No. That's why I think you should discard pretty much everything that isn't "everyone is magic from the word go".

D&D seems to be stuck on the idea that the only thing allowed to beat magic is More Magic.

Ever play RuneQuest? That's pretty much part of its setup - every PC starts off knowing some minor magic, although Rune Priests, Shamans and such specialize in the _really_ powerful stuff (and you generally aren't going to START as one - it's a position to work towards). But being good with a spear never becomes irrelevant.

Anonymouswizard
2017-06-09, 10:31 PM
It's not enough for Wizards to rule the cosmos, everyone else must suck? 9_9

I think I've finally come up with a way to balance wizards and fighters: give wizards DR10,000,001/DM fiat.


Schierke can do some pretty impressive magic, but yeah, she needs everyone else to cover her while she casts.

That's my point. Berserk has powerful magic in the party, btu the author kept the fighters relevant. It's not suitable for a game, but the same basic idea can be used.


D&D seems to be stuck on the idea that the only thing allowed to beat magic is More Magic.

Ever play RuneQuest? That's pretty much part of its setup - every PC starts off knowing some minor magic, although Rune Priests, Shamans and such specialize in the _really_ powerful stuff (and you generally aren't going to START as one - it's a position to work towards).

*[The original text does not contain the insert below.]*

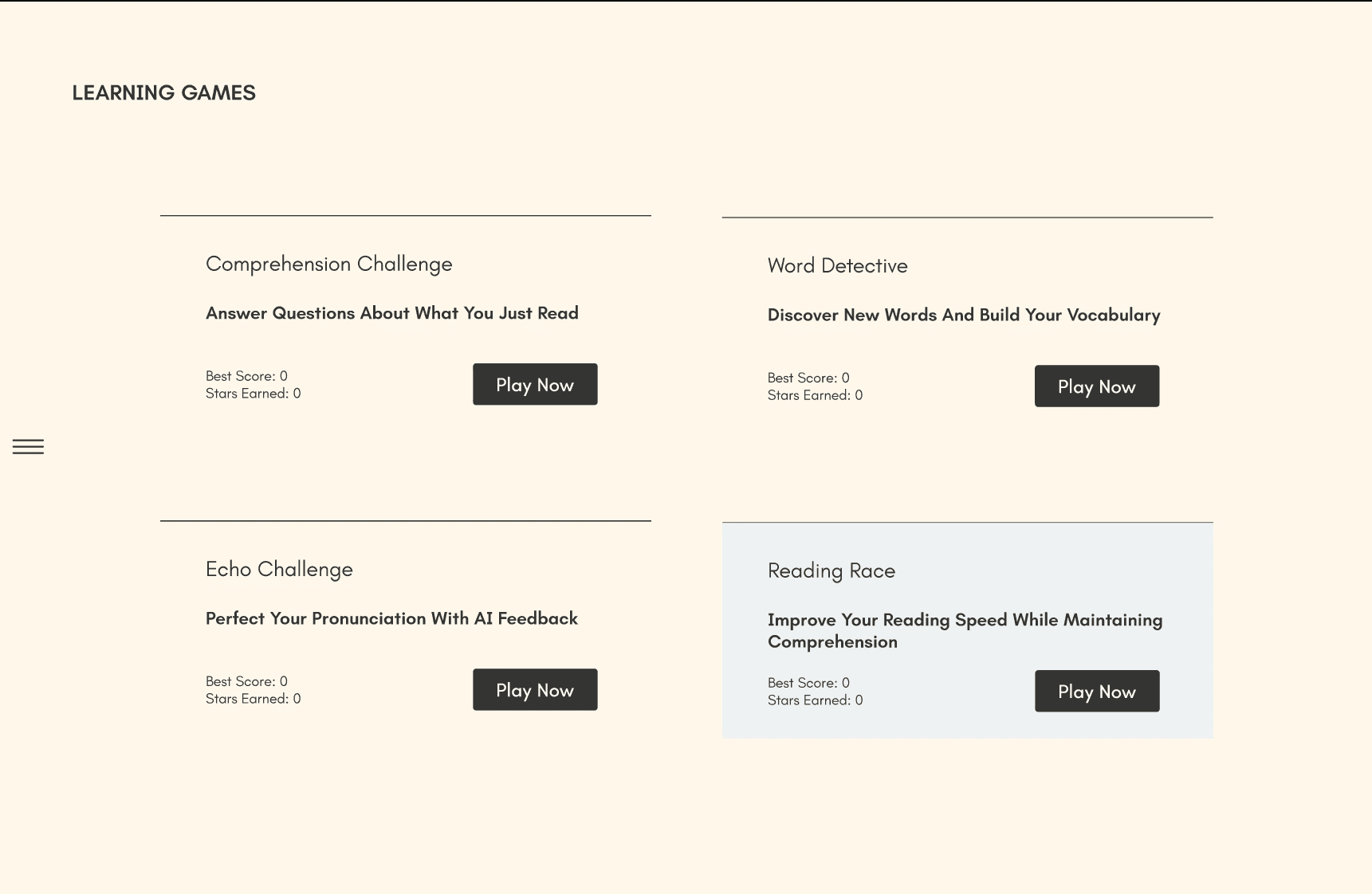1372x894 pixels.
Task: Launch Echo Challenge via its Play Now button
Action: coord(535,689)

But being good with a spear never becomes irrelevant.

Almost every game ends up falling at least into 'the supernatural is only beat by the supernatural'. It's just what the supernatural is can vary (in D&D for PCs it's 'magic and nothing else').

Talakeal
2017-06-10, 02:07 AM
More stuff

I think we might be talking past each other.

I am saying that a level 1 martial and a level 1 caster should both be valid characters in a level 1 game, a level 20 martial and a level 20 caster should both be valid in a level 20 game, and neither one should have to change the nature of their character as they advance, merely increasing in scale. And I believe that this is fully doable using the D&D framework if one is willing to tweak some of the spells and class features.

Now, sure, there is indeed a point where I can conceptually see a mundane character not being able to compete no matter how skilled they are, but it isn't something d&d can really handle. It would be something like The Beyonder vs. Mr. Myxlplyx or Tzeentch vs. Q, and D&D doesn't even attempt to model those situations, even the basic things like d20+ability score, standard actions, six second rounds, and 5 foot steps would be meaningless when you have omniscient entities that can freely travel through time and higher spatial dimensions.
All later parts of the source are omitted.